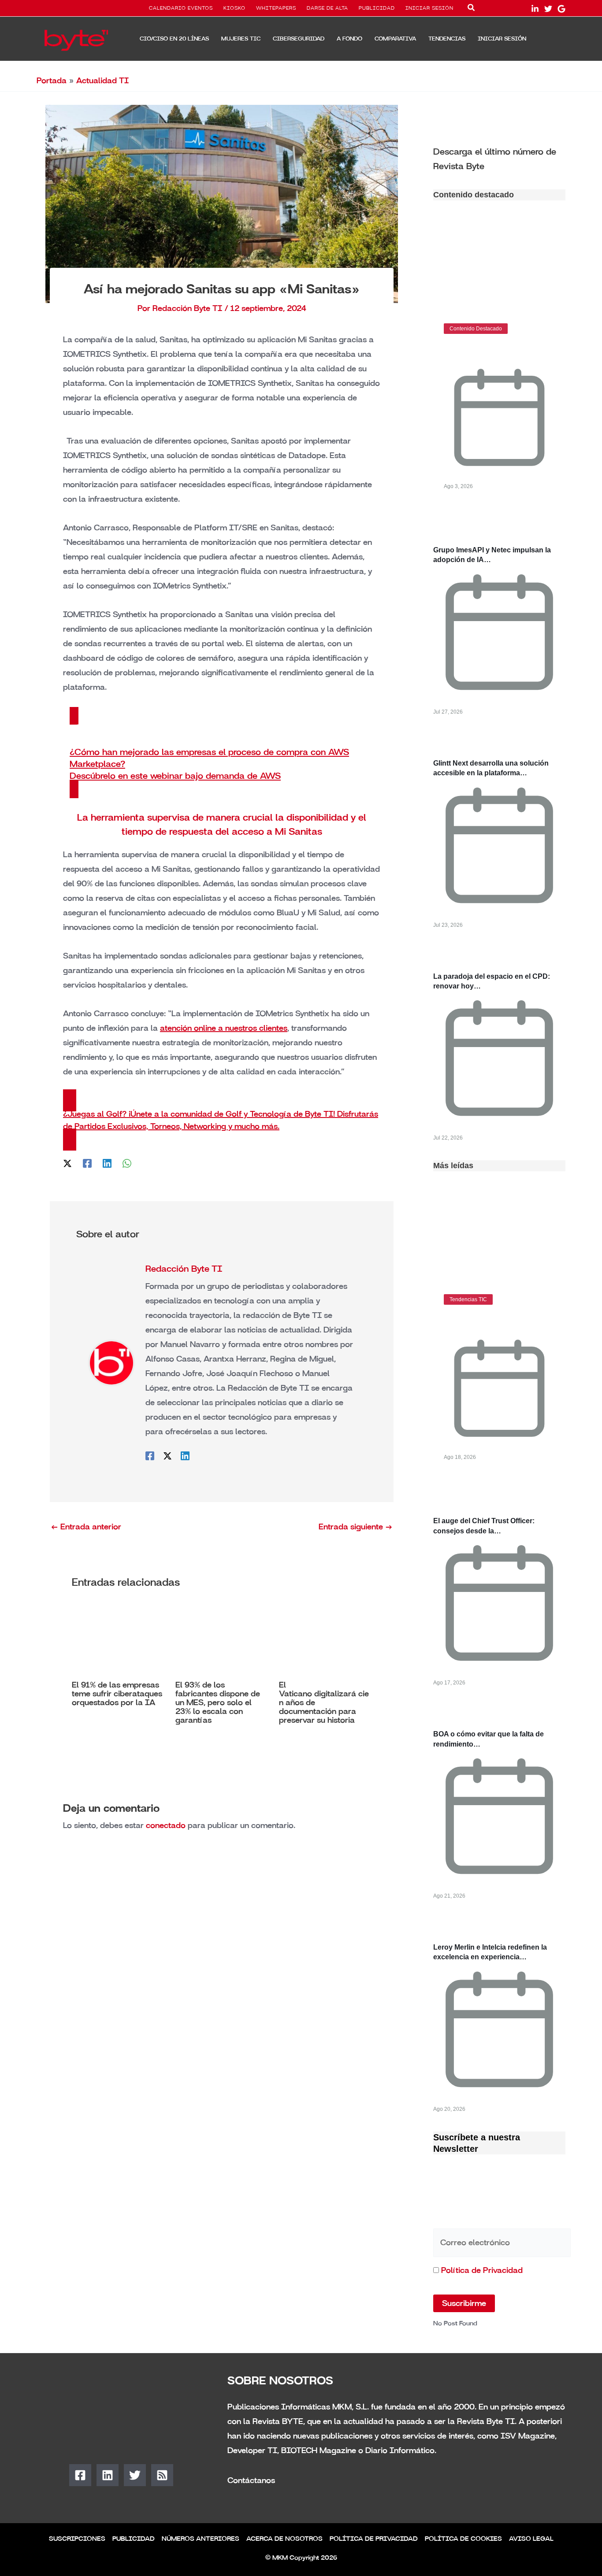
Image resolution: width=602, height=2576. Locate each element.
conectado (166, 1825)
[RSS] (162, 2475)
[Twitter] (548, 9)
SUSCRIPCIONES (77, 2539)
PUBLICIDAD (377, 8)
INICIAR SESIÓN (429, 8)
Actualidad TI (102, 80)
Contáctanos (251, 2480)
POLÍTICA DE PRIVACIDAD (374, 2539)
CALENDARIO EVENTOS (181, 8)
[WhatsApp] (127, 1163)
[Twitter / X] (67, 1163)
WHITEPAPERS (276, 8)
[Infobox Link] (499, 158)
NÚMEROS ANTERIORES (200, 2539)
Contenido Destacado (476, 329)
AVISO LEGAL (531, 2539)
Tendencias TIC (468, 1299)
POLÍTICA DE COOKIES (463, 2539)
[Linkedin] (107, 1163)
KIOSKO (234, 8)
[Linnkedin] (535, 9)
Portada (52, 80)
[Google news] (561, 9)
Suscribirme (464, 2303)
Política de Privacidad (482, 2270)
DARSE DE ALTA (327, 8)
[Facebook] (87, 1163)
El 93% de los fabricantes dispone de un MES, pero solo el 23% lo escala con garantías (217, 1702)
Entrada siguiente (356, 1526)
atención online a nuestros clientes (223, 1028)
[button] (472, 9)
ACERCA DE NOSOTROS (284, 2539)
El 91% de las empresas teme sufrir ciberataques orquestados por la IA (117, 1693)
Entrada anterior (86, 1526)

══════

Exercise description: The answer should hold the lines from the one containing "Contenido Destacado (476, 329)" through the end of the entries above, set down exactly, with both ends included.

Exercise answer:
Contenido Destacado (476, 329)
AVISO LEGAL (531, 2539)
Tendencias TIC (468, 1299)
POLÍTICA DE COOKIES (463, 2539)
[Linkedin] (107, 1163)
KIOSKO (234, 8)
[Linnkedin] (535, 9)
Portada (52, 80)
[Google news] (561, 9)
Suscribirme (464, 2303)
Política de Privacidad (482, 2270)
DARSE DE ALTA (327, 8)
[Facebook] (87, 1163)
El 93% de los fabricantes dispone de un MES, pero solo el 23% lo escala con garantías (217, 1702)
Entrada siguiente (356, 1526)
atención online a nuestros clientes (223, 1028)
[button] (472, 9)
ACERCA DE NOSOTROS (284, 2539)
El 91% de las empresas teme sufrir ciberataques orquestados por la IA (117, 1693)
Entrada anterior (86, 1526)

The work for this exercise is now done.